O encontro virtual realizado nesta sexta-feira (08/05) entre os representantes dos diversos setores da cadeia leiteira e do governo estadual de Rondônia reuniu propostas de solução para a instabilidade no preço do leite pago aos produtores rurais no mês de maio. A Federação da Agricultura e Pecuária de Rondônia (FAPERON) defendeu a preservação do valor mínimo de referência estabelecido pelo Conseleite-RO, respeitando a referência do mês de maio de 2019, onde o preço pago ao produtor foi de R$ 1,17 L. “O preço preconizado pelo Conseleite Rondônia é o preço mínimo justo entre os custos de produção e a capacidade das indústrias”, disse o presidente da FAPERON, Hélio Dias. O mesmo raciocínio foi defendido pela Federação dos Trabalhadores Rurais Agricultores e Agricultoras Familiares do Estado de Rondônia (FETAGRO). O Sindicato das Indústrias de Laticínios de Rondônia (SINDILEITE-RO) ficou de dar resposta, até a próxima segunda-feira, quanto a garantia dos preços mínimos apresentados na reunião.

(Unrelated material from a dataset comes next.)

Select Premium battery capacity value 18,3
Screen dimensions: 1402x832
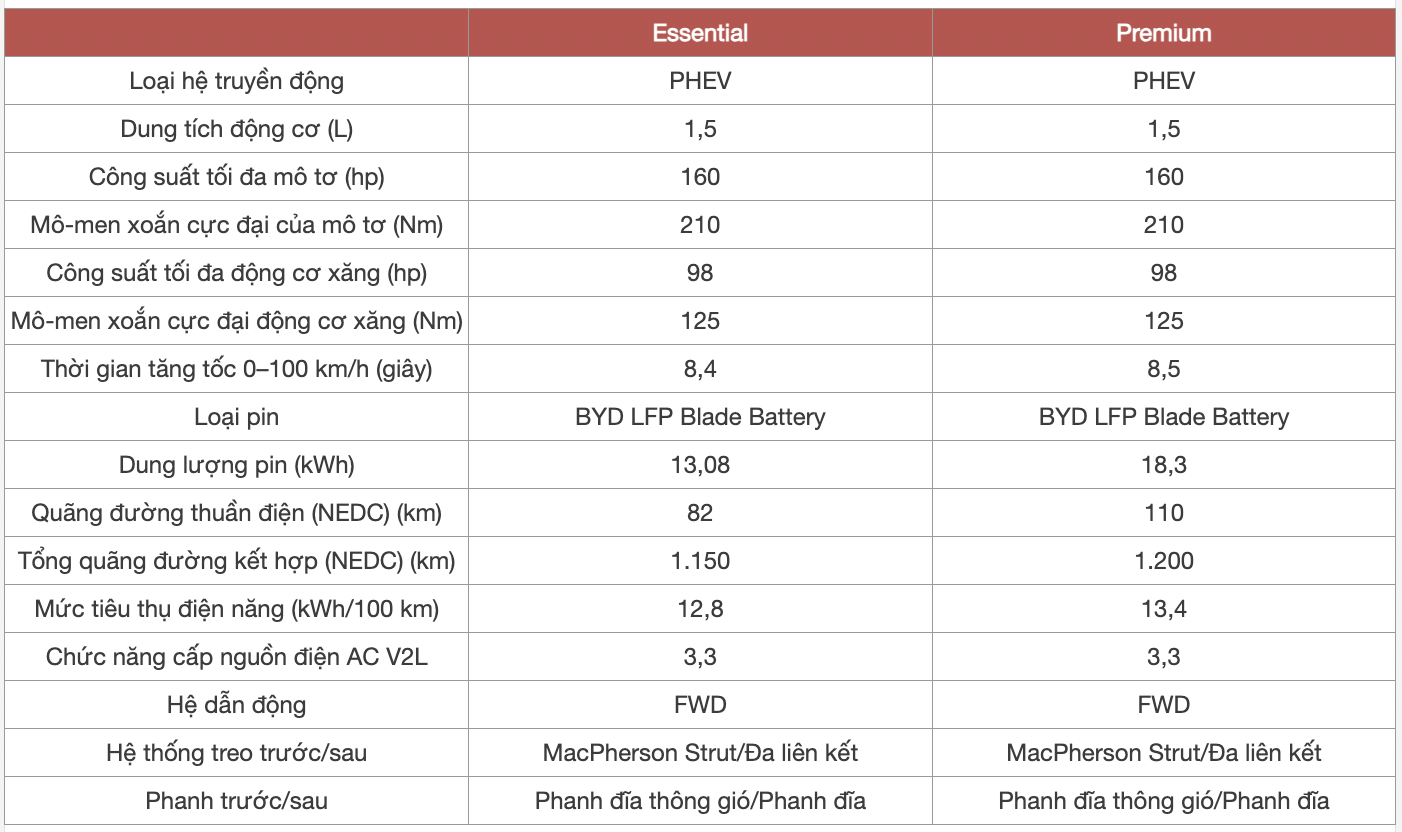[1164, 465]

Enquanto os produtores reivindicam preço e garantia no recebimento de suas remunerações, os laticínios declaram estar com estoques cheios e sem garantia de venda. Neste viés, foram propostas duas alternativas. A primeira, promover campanhas de incentivo ao consumo dos produtos internos, a fim de fortalecer a cadeia produtiva do estado. A outra, foi a de taxação de produtos vindos de outros estados na intenção de fomentar o consumo dos produtos internos. Ainda sobre este ponto, os preços nas gôndolas também deverão ser fiscalizados. O secretário de agricultura do estado, Evandro Padovani, anunciou que a SEAGRI, a Secretaria de Estado de Finanças (SEFIN-RO), a Polícia Civil e o PROCON-RO iniciarão blitz de combate a preços abusivos.

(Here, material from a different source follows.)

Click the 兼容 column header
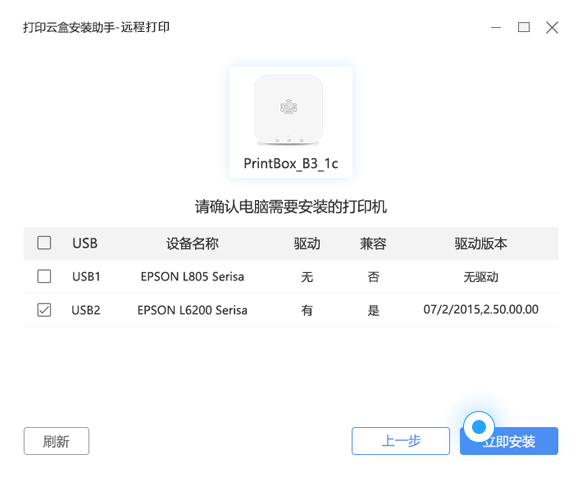 click(373, 243)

Outra proposta levantada foi a de criação de um subsídio ao produtor a ser pago pelo Fundo Proleite. A proposta inicial foi de R$0,10 por litro do leite. A Secretaria de Estado de Agricultura (SEAGRI) pediu prazo até segunda-feira (11/05) para analisar a viabilidade desta alternativa, uma vez que o Fundo está comprometido com projetos de apoio a cadeia leiteira aprovados recentemente. Novo encontro via videoconferência ficou agendado para o início da próxima semana, momento em que a SEAGRI e a direção dos laticínios trarão respostas às propostas feitas pelos representantes dos produtores.